The inspectors reviewed records for the SG eddy current inspection to determine if pre-service and baseline eddy current examinations were performed in compliance with NRC Regulatory Guide 1.83, Duke Power Oconee TS, and Section XI of the 1998 ASME Code with 2000 Addenda. The inspectors reviewed the baseline eddy current data as contained in the Preservice Eddy Current Inspection, BWC-TR-2004-05, Revision 0 and BWC-TR-2004-06, Revision 0 reports. The inspectors reviewed aspects of the examination program for the B&W Once-Through Steam Generators, which included use of bobbin coil and X-probe simultaneously on 100 percent of the tubes from tube-end to tube-end. The inspectors reviewed for wall loss indications in both generators. The inspectors reviewed examples of PIPs and Nonconformance Reports (NCRs) to assess whether the licensee performed adequate evaluations and dispositions. The documents reviewed during this inspection are listed in the to this report.

b.
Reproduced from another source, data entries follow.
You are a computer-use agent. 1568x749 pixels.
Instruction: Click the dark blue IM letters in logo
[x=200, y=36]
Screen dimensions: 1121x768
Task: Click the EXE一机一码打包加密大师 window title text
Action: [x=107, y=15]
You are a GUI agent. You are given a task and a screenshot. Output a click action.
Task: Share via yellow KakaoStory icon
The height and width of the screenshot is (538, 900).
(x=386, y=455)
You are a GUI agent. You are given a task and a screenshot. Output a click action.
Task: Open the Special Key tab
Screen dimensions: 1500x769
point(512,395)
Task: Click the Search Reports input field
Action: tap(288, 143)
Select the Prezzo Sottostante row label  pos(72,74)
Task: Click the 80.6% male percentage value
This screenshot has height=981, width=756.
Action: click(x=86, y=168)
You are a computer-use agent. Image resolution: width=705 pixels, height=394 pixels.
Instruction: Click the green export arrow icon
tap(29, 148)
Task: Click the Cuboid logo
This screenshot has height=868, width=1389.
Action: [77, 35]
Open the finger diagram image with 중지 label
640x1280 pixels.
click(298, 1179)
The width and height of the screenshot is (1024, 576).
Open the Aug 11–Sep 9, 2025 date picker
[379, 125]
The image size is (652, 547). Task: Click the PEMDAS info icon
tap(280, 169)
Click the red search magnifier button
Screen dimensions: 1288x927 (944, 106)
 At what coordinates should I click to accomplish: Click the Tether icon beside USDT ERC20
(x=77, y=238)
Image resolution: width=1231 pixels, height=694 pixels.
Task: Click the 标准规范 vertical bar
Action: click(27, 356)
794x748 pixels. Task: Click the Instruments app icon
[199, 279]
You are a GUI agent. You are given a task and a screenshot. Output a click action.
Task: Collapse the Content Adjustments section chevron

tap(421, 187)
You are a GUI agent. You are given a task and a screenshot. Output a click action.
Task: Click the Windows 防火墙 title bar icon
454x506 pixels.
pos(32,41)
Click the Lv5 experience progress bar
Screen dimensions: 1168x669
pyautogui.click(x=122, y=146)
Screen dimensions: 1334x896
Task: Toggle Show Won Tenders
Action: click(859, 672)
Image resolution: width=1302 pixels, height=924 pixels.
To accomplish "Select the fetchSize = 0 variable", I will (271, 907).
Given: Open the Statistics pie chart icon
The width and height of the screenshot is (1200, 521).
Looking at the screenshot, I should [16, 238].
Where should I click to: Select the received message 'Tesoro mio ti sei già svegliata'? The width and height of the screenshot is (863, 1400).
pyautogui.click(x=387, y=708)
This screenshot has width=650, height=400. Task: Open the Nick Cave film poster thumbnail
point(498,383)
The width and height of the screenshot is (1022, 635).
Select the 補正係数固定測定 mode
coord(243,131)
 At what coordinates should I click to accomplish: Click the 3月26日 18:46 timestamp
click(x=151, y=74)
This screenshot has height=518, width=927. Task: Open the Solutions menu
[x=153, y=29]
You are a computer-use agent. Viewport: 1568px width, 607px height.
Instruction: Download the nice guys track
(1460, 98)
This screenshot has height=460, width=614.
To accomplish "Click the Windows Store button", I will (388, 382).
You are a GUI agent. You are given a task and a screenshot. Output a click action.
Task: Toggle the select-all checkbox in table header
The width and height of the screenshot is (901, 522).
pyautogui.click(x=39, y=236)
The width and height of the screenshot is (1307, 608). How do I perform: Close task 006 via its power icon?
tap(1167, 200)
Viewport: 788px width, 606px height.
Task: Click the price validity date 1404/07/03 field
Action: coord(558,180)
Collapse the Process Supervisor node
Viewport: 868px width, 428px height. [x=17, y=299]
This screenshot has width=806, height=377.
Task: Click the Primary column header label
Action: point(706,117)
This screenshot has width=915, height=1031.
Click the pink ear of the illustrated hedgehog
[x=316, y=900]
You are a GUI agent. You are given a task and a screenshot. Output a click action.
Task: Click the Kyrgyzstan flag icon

Findings

No findings of significance were identified.

.10 Review of Pipe Supports Related to Steam Generator Replacement (Units 2 and 3)

a. Inspection Scope

The inspectors reviewed removal and reinstallation of pipe supports related to the SGR in order to assess its adequacy. The procedure used by Steam Generator Team (SGT)

QC inspectors was QEP 12.03, Rev. 5E2/AFU, for modified or new supports and QEP 12.12, Rev. 0/AFU, ASME Section XI Visual Examination (VT-1 and VT-3) for existing supports. The inspectors reviewed PIP O-04-06744, Hanger and Support Deficiency Identified During the Implementation of the Steam Generator Replacement Project for 3EOC21 for the Unit 3. The inspectors reviewed 25 NCRs in order to evaluate the adequacy of dispositions, which included oversized anchor bolt holes, spring can cold settings out of tolerances, gaps out of tolerances, and washers installed incorrectly.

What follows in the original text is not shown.